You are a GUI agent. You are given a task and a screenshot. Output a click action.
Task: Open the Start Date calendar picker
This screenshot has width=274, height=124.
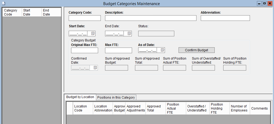point(93,33)
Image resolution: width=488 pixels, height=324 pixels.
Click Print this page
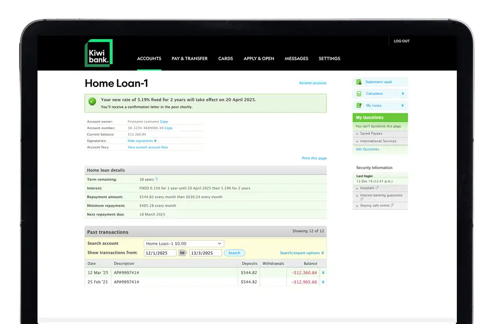tap(315, 158)
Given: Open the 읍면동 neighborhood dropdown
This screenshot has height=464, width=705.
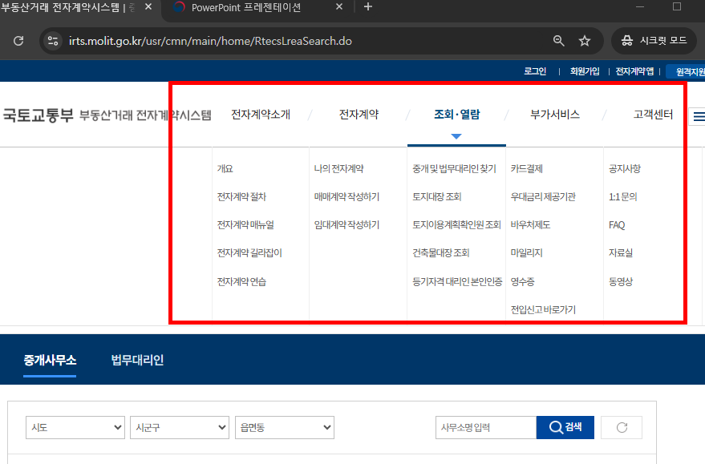Looking at the screenshot, I should (x=284, y=427).
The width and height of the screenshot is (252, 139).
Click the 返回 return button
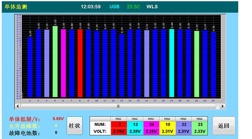point(224,126)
____________________
> Exercise objective: Copy every line of the records above word for word, leaving out the pictures.

> Finished exercise:
You are a GUI agent. You are given a task and a screenshot. Output a click action.
Task: Open the Start Date calendar picker
This screenshot has width=274, height=124.
point(93,33)
Image resolution: width=488 pixels, height=324 pixels.
Click Print this page
tap(315, 158)
Given: Open the 읍면동 neighborhood dropdown
This screenshot has height=464, width=705.
Looking at the screenshot, I should (x=284, y=427).
The width and height of the screenshot is (252, 139).
Click the 返回 return button
point(224,126)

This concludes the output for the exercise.